--- Supplied entries ---
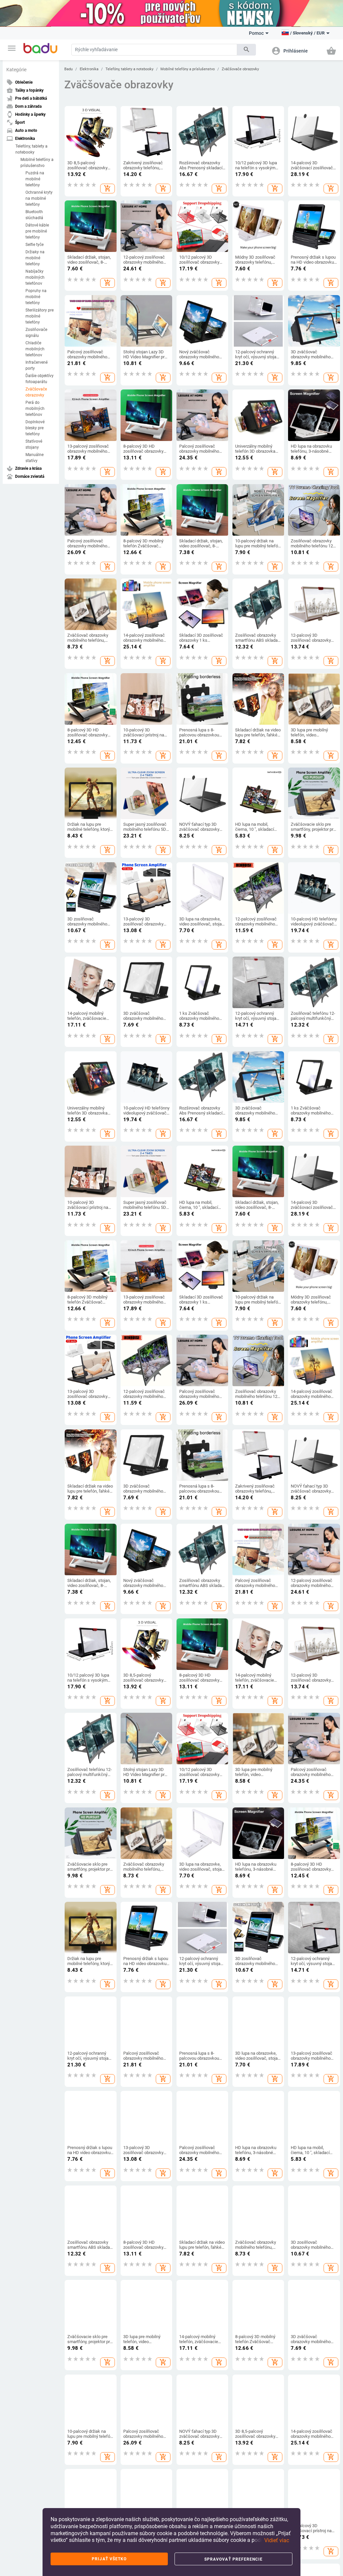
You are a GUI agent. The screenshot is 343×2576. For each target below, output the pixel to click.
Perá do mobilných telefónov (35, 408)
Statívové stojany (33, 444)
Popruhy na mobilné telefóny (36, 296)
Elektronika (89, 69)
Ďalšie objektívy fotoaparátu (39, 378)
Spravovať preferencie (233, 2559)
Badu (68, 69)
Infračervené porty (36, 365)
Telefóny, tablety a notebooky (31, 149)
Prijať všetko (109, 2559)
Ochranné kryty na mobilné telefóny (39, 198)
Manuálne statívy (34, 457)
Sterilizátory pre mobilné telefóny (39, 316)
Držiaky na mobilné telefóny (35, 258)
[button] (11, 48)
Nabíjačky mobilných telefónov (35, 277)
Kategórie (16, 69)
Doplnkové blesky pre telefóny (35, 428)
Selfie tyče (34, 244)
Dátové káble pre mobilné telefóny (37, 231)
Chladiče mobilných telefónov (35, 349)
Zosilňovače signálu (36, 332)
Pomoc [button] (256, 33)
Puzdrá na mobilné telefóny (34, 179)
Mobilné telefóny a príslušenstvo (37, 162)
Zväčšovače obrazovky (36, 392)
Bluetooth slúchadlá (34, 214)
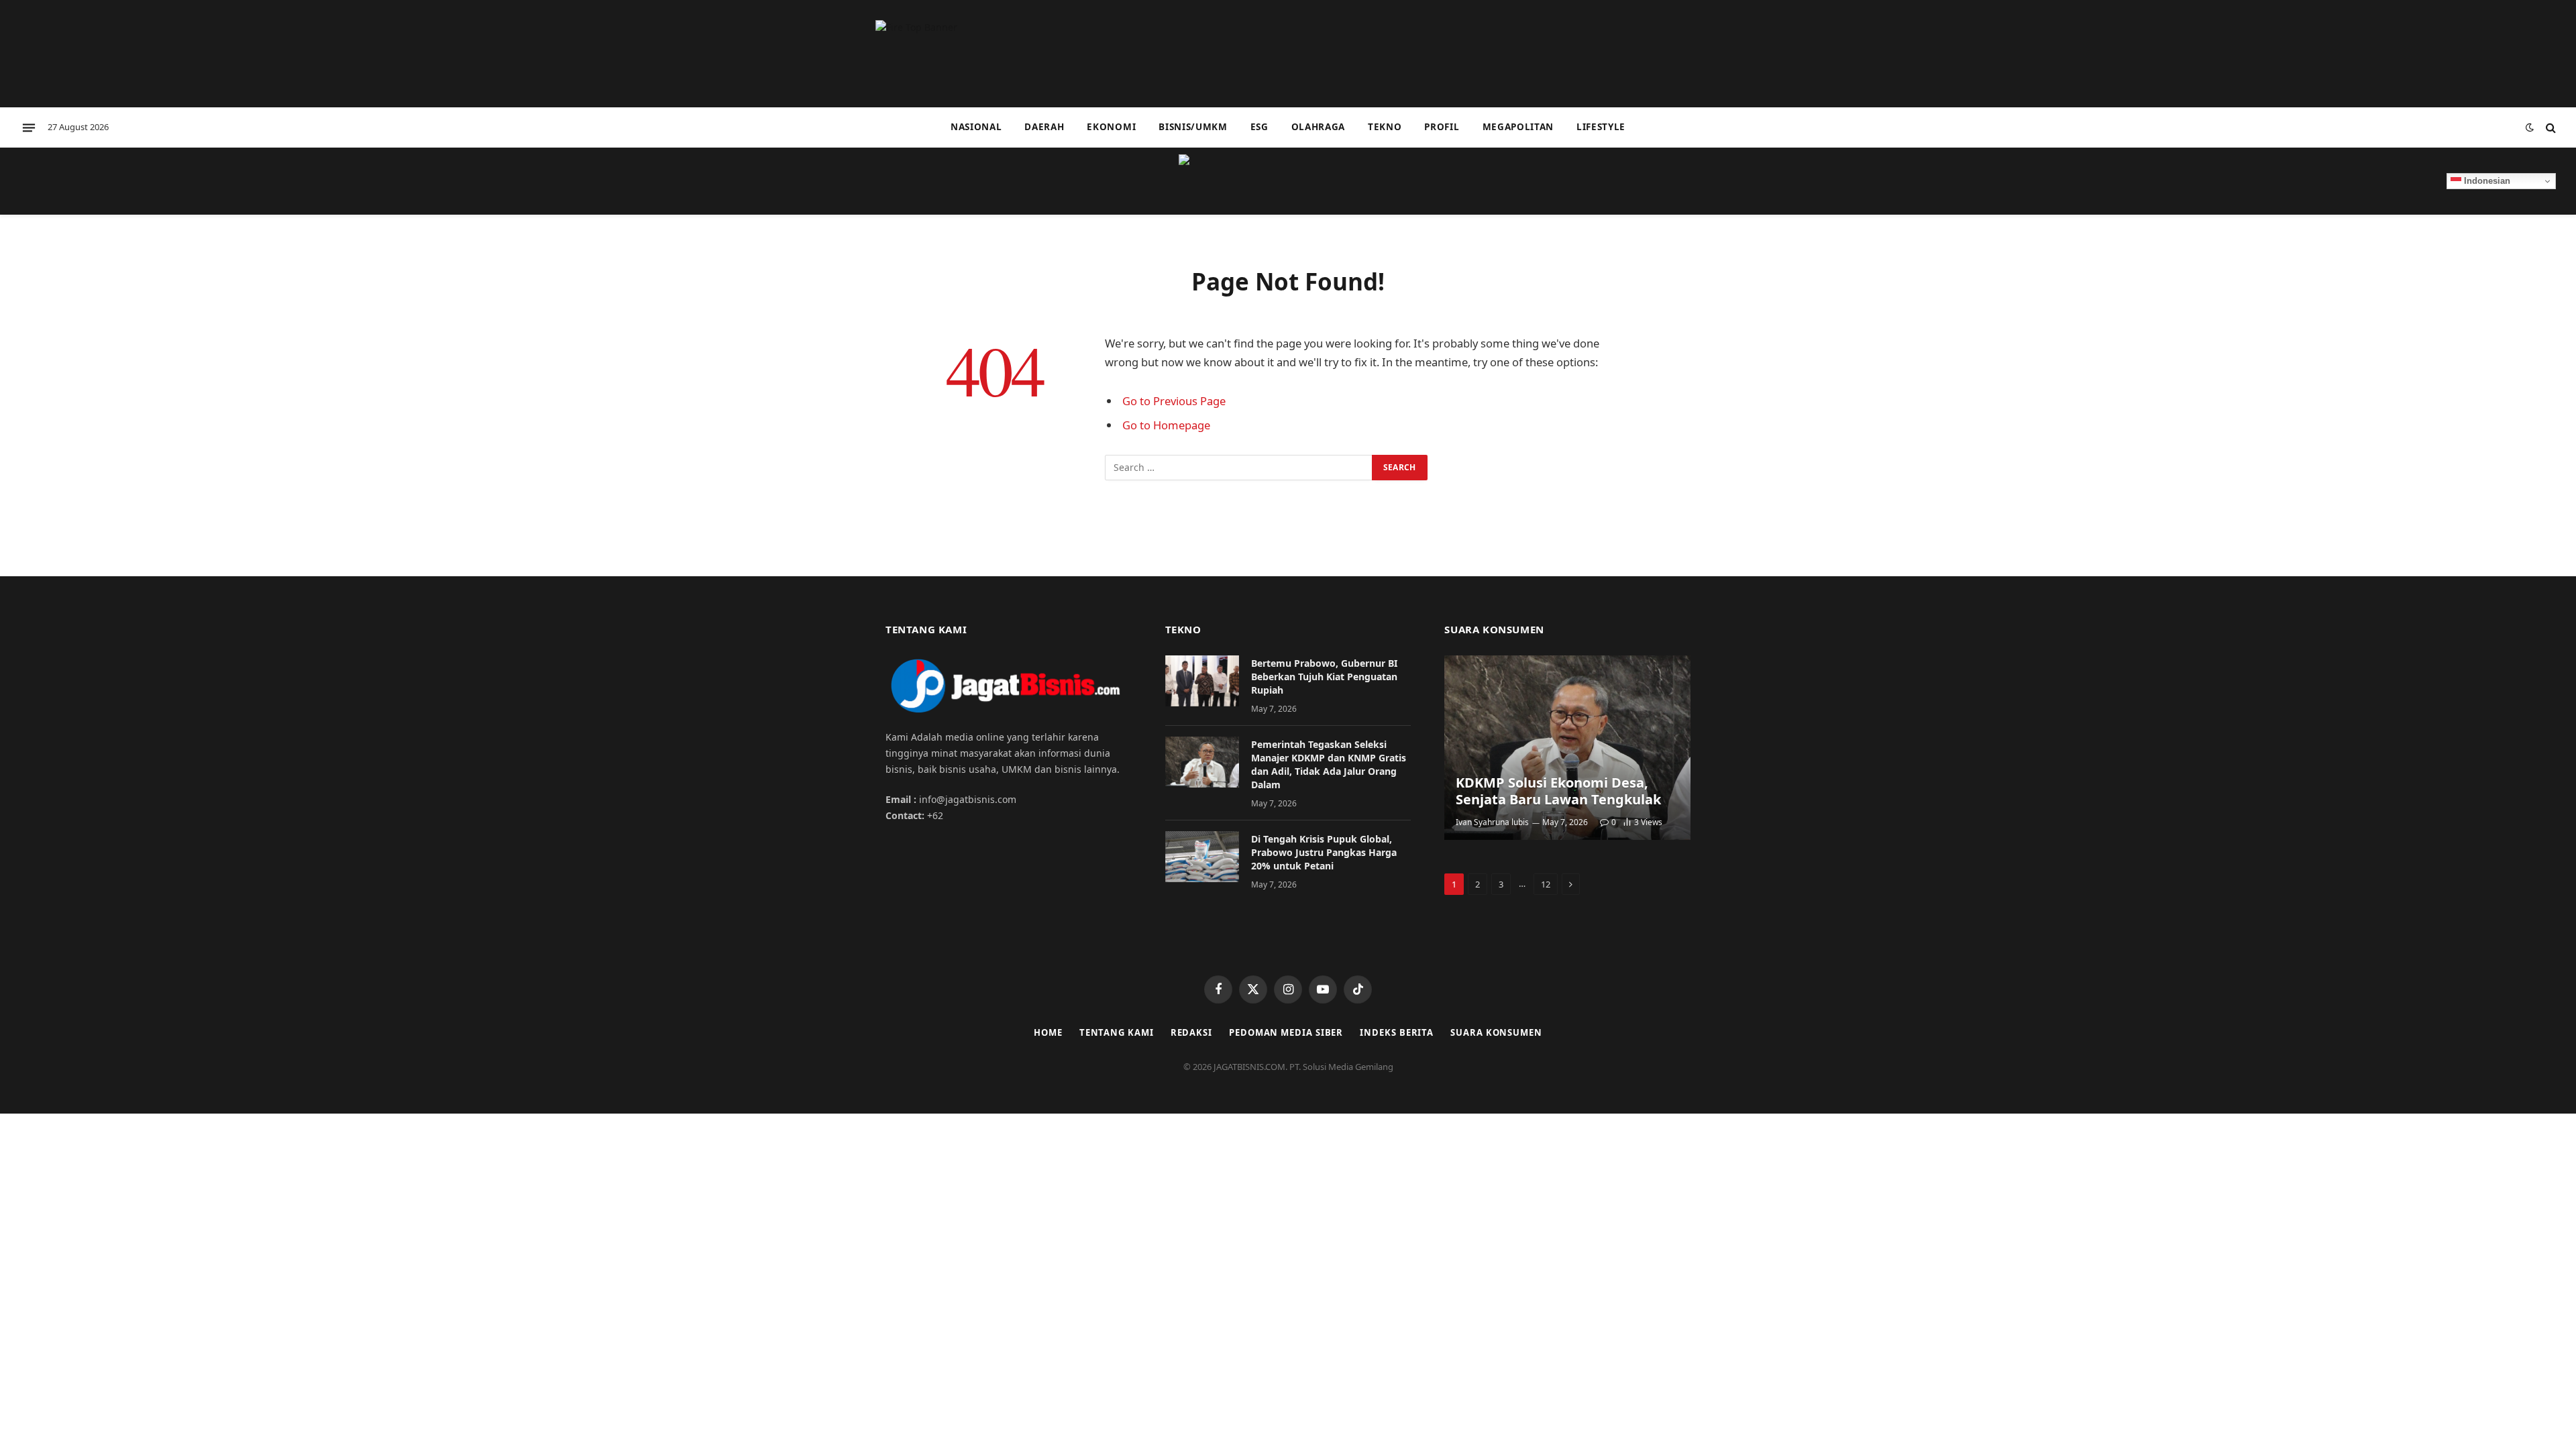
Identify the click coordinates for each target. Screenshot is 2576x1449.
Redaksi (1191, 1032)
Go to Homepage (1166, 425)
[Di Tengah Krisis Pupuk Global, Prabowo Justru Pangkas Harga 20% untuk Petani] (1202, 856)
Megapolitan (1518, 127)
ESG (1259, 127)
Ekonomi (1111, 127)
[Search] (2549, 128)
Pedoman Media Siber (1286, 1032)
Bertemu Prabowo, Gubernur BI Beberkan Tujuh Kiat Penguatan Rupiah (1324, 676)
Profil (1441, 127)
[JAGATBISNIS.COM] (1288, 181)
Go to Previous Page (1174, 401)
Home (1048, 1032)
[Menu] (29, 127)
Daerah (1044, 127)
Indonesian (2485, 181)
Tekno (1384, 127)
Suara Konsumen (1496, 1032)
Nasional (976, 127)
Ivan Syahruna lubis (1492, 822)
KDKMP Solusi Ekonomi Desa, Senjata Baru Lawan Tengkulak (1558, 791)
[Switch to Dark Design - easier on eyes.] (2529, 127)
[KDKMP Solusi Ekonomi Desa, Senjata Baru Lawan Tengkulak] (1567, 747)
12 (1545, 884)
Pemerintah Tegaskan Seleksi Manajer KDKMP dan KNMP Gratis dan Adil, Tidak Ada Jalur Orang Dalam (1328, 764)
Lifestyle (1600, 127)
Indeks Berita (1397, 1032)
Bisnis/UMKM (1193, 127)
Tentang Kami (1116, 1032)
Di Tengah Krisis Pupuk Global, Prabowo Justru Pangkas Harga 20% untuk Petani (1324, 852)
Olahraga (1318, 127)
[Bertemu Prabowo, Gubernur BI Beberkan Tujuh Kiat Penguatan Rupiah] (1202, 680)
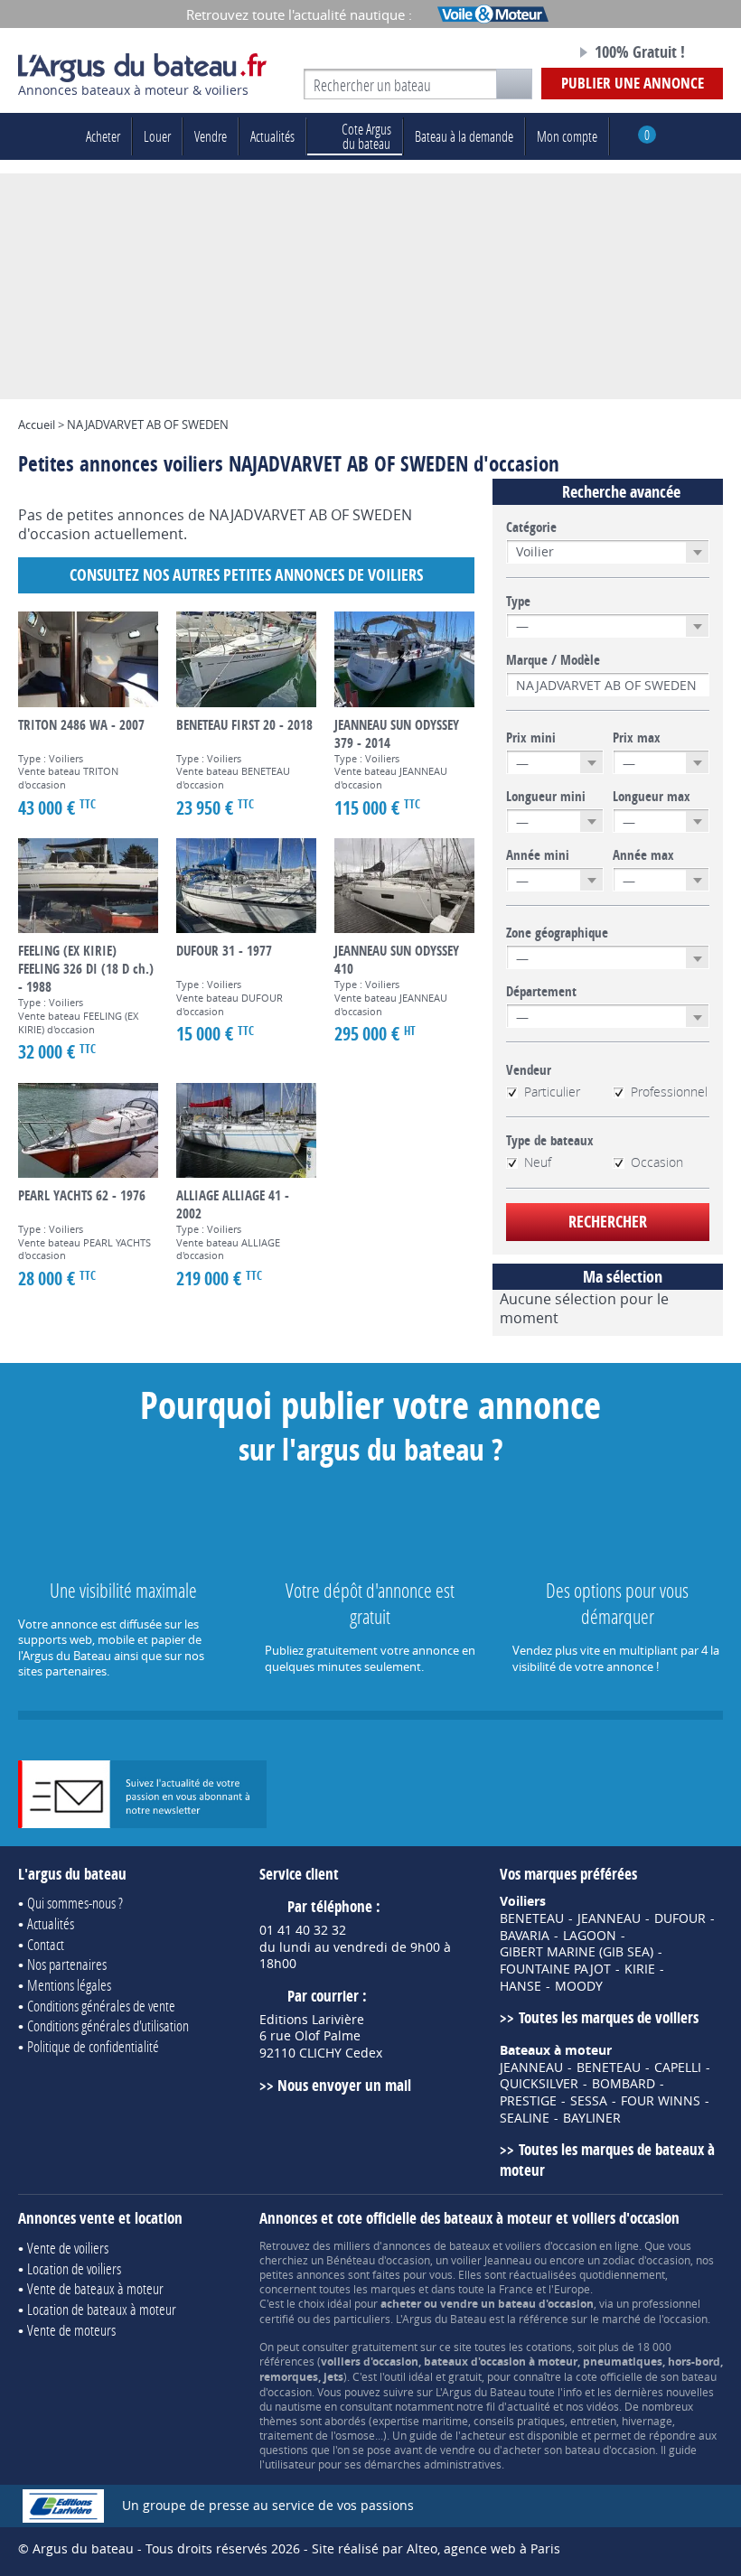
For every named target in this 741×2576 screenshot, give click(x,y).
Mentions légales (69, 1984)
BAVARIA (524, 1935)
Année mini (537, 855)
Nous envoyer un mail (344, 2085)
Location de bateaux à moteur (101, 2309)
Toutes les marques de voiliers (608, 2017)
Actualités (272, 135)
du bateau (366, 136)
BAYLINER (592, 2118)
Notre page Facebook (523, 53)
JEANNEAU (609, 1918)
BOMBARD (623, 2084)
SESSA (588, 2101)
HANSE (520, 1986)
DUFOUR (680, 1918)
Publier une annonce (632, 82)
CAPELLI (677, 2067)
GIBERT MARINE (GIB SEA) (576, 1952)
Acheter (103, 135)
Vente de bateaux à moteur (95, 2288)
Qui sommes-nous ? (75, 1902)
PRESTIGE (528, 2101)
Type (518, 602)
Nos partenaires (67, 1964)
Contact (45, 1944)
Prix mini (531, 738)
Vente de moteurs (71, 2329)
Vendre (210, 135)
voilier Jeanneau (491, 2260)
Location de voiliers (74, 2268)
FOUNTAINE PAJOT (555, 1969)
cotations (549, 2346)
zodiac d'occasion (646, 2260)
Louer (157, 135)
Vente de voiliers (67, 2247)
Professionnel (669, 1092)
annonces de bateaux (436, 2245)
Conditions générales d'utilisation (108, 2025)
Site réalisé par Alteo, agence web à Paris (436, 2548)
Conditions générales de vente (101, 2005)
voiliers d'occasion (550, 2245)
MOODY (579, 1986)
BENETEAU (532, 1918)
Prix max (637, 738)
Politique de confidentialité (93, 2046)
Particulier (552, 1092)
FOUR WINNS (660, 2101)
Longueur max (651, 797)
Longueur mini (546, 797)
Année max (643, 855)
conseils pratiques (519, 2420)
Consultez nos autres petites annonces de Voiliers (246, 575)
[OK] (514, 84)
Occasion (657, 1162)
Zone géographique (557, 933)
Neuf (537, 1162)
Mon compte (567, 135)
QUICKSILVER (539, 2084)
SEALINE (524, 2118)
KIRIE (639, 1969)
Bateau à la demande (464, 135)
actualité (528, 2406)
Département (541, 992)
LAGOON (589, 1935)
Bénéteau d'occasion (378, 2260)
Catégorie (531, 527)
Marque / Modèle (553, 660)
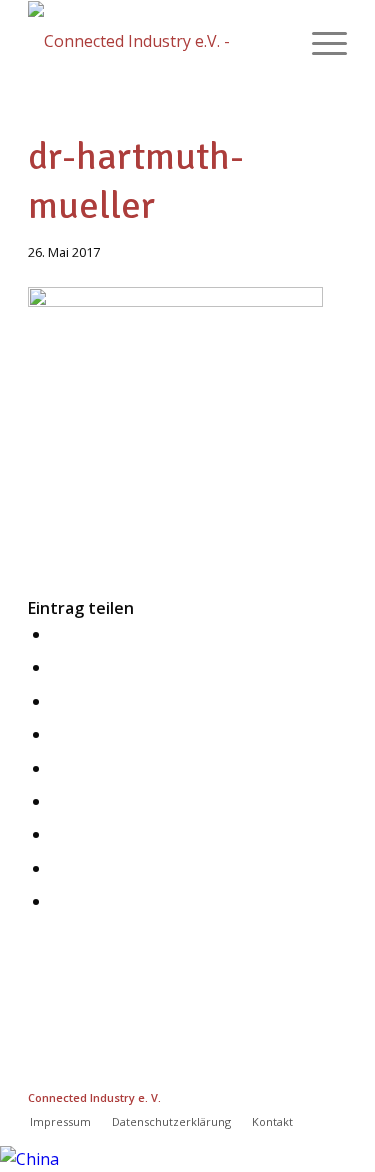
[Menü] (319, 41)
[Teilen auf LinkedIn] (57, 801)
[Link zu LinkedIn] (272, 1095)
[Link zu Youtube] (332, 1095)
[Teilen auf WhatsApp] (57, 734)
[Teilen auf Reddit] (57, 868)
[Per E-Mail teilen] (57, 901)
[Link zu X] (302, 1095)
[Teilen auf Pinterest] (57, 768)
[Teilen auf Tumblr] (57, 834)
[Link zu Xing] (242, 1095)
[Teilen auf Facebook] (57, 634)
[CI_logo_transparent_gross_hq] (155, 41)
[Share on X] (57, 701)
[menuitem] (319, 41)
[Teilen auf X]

--- Task prompt ---
The word to find is "Global". Copy every line of the records that holds it.

--- Answer box ---
[Di Tengah Krisis Pupuk Global, Prabowo Justru Pangkas Harga 20% untuk Petani] (1202, 856)
Di Tengah Krisis Pupuk Global, Prabowo Justru Pangkas Harga 20% untuk Petani (1324, 852)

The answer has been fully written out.